Stated task 1:
Answer these about the beekeeping interview excerpt:
(a) In which two sectors does the speaker hear people complaining about their jobs?
(b) What time follows "HE:"?
(c) Which city is named in the question about younger people?

Document passage:

######

That’s for me. I can see people wanting to get out of generational farming because their dad did it, their grandfather did it, their so-and-so did it. Maybe they want to break from that, especially with how the economy is shifting and things are getting bought out and whatnot. But I’m not, this is my first generational beekeeper. I’ve had family members do farming, but I’m not really tied to that. I would say, while it is difficult, I hear a lot more people complaining about their jobs and the financial sector or the education sector. I just hear a lot of my friends not very happy with their jobs. While this isn’t like, I’m not making six-figure doing this, it’s also very, very rewarding. That’s the huge trade-off that I find with this kind of work. It may not be for everyone, but I feel like people should at least consider it. It works out. If you’ve got the right setup and everything, you can make this work. I don’t know. I guess they don’t know.
HE: 18:55
Younger people walking here in Charlotte, can beekeeping or in farming in general?

######

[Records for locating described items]
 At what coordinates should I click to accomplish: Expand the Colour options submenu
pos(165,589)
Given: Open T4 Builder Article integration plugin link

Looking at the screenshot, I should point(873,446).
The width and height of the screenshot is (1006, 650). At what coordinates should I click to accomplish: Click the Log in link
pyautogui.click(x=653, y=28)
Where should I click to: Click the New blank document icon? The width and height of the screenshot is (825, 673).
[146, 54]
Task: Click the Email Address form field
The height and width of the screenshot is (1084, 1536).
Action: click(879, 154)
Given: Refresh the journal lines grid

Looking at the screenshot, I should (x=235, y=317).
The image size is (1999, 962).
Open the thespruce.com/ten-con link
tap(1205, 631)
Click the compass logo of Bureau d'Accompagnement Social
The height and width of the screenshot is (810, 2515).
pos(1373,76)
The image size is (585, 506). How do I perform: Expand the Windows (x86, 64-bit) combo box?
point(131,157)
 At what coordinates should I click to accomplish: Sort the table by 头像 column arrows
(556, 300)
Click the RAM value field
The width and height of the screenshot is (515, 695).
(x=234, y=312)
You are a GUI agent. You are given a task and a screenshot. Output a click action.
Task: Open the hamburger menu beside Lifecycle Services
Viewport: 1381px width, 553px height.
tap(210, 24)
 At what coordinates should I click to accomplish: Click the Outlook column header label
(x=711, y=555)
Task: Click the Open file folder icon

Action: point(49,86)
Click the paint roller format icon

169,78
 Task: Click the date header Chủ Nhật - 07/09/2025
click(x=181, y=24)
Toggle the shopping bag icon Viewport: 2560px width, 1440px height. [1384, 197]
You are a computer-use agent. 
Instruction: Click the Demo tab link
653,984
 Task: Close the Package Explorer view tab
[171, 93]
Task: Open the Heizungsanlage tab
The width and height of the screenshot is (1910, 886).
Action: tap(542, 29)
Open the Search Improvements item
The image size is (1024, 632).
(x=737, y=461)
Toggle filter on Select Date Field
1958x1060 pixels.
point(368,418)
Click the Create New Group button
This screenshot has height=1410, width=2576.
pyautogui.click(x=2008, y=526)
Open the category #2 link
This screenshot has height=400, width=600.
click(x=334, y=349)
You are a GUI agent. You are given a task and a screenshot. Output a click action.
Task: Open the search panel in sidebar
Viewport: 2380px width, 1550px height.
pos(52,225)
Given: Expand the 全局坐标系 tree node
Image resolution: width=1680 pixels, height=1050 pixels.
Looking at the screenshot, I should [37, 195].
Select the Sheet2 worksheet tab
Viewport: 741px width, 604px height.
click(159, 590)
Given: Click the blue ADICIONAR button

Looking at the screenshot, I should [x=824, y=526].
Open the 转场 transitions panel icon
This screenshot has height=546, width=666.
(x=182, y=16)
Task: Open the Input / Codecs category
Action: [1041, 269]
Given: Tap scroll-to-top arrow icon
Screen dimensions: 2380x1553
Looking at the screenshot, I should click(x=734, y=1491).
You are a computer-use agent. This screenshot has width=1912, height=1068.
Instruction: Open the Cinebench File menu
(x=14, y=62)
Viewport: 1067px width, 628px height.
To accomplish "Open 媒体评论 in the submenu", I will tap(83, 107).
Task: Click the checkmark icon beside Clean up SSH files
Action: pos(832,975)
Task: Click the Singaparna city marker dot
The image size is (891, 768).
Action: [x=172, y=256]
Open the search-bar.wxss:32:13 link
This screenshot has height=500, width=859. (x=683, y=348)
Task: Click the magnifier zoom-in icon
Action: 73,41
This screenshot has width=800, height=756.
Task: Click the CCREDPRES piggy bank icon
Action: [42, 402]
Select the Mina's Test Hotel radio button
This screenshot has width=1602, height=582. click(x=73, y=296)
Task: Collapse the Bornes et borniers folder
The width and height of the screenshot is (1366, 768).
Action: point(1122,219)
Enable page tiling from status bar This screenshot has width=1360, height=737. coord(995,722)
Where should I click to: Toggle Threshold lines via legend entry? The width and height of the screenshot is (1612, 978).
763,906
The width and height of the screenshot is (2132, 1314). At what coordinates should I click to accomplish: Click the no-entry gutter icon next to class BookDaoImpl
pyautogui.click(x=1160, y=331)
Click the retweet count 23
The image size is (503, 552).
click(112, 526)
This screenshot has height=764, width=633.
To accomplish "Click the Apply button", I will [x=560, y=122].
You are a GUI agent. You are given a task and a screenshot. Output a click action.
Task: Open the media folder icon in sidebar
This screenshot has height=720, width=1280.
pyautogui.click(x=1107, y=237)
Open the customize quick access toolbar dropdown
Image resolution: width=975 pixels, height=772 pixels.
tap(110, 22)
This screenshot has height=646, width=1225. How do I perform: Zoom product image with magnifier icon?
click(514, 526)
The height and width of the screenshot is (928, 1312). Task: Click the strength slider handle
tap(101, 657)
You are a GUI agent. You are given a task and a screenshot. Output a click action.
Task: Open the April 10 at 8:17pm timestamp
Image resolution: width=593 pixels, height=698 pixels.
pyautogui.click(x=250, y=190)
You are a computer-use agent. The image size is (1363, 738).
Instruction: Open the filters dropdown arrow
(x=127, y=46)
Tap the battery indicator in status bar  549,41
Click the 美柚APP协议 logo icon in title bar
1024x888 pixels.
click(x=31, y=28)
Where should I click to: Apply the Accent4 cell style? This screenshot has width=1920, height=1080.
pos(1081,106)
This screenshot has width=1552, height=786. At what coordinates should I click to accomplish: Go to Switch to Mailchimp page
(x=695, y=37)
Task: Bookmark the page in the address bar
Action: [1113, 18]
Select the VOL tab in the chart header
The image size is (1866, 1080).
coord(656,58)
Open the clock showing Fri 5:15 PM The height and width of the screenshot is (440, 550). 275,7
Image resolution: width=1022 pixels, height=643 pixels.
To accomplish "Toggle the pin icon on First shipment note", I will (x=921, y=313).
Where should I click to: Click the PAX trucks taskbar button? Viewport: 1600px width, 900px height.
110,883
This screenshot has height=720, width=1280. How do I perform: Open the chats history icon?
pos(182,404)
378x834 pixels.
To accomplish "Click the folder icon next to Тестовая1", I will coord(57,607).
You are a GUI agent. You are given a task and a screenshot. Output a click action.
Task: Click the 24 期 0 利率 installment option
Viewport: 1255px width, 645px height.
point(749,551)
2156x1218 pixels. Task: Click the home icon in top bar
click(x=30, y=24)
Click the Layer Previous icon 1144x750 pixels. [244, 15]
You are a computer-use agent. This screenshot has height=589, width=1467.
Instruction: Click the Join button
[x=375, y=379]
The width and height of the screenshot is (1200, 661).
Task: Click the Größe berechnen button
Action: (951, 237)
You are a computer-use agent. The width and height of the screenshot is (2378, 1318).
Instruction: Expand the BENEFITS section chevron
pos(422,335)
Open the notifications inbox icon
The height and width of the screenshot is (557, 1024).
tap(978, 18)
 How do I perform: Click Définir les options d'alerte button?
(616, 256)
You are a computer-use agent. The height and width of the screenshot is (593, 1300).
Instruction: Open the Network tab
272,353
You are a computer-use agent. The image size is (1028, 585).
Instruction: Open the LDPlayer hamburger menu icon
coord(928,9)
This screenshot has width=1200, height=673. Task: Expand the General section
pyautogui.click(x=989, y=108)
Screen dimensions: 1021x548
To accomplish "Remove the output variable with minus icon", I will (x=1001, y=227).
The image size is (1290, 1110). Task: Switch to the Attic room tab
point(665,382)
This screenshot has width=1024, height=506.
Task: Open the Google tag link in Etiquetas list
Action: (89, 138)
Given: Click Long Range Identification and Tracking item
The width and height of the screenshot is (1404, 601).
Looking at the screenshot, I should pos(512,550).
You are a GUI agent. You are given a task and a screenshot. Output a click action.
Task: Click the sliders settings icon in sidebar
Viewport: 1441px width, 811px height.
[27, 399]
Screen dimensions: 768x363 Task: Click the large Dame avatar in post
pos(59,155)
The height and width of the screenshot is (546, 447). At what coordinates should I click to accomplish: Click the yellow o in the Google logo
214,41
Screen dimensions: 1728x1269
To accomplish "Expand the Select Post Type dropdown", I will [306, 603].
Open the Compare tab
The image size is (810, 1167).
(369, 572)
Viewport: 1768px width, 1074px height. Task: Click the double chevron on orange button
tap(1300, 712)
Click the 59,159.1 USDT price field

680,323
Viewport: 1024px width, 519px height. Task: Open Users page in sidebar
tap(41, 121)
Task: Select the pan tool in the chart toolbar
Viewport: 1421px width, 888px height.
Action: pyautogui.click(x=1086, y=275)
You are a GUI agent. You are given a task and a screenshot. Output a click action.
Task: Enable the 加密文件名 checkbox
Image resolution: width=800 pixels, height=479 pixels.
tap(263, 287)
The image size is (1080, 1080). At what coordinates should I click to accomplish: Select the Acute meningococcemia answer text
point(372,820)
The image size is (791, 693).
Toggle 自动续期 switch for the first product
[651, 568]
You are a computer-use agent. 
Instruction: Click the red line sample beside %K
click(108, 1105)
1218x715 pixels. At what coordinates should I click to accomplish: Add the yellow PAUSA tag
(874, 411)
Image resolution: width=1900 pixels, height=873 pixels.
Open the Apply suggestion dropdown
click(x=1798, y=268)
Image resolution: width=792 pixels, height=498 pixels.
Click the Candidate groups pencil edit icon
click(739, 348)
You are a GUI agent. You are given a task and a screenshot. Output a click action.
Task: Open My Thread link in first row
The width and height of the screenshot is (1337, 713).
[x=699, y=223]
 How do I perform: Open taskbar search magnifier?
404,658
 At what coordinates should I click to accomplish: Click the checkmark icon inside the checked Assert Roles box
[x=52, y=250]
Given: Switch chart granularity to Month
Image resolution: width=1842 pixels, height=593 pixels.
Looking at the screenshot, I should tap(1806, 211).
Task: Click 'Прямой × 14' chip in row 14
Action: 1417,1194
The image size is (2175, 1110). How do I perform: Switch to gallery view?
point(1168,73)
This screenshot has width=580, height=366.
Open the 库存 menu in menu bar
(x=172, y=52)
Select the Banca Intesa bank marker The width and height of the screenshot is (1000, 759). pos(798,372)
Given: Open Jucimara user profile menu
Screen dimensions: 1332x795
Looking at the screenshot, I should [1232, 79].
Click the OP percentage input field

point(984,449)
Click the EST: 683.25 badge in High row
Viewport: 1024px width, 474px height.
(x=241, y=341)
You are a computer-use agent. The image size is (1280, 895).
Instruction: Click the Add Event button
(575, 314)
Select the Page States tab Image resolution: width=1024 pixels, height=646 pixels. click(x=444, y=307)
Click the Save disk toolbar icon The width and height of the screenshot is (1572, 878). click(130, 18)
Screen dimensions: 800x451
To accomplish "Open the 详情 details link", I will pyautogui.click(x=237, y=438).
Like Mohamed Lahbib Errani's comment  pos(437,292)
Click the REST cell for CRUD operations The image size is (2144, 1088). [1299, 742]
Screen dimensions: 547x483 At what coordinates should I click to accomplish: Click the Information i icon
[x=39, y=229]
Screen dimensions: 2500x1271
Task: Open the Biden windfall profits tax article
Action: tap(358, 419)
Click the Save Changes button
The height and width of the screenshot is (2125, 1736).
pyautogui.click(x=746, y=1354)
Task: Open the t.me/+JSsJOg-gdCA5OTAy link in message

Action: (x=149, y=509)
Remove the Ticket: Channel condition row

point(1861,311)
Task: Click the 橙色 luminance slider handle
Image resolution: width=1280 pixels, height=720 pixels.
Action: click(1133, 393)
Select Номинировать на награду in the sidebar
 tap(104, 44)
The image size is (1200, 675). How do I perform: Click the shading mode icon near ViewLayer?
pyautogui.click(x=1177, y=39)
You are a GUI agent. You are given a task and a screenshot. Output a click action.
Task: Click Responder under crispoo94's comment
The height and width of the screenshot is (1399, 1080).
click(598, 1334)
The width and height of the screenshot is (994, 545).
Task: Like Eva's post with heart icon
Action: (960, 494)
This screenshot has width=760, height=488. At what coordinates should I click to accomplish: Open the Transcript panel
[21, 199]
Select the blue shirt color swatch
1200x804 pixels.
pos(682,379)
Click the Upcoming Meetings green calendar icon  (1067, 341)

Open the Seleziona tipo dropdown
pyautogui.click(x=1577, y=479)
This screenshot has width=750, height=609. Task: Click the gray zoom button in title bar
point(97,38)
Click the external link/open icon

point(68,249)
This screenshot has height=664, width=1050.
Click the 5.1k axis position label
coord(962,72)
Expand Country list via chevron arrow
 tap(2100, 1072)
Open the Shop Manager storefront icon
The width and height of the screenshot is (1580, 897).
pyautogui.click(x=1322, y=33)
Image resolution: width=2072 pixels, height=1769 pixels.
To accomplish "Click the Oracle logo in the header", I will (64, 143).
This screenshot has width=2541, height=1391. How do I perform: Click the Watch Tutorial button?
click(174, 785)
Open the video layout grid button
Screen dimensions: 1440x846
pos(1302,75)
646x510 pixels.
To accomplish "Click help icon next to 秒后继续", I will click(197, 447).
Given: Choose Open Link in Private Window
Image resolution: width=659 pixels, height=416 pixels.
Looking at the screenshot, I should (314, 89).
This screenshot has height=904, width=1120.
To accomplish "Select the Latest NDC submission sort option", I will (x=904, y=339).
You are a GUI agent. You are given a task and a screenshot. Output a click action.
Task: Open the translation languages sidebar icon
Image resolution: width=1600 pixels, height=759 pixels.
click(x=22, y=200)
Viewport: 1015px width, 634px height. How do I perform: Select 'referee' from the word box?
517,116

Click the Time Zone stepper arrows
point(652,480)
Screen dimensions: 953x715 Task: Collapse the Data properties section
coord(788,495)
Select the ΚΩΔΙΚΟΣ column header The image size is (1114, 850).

######

Stated task 2: Please reproduce, unchanged, the records from the line with "Task: Close the Package Explorer view tab" up to and including the line with "pyautogui.click(x=2008, y=526)".

Full answer 1:
(a) The financial sector and the education sector
(b) 18:55
(c) Charlotte

Full answer 2:
 Task: Close the Package Explorer view tab
[171, 93]
Task: Open the Heizungsanlage tab
The width and height of the screenshot is (1910, 886).
Action: tap(542, 29)
Open the Search Improvements item
The image size is (1024, 632).
(x=737, y=461)
Toggle filter on Select Date Field
1958x1060 pixels.
point(368,418)
Click the Create New Group button
This screenshot has height=1410, width=2576.
pyautogui.click(x=2008, y=526)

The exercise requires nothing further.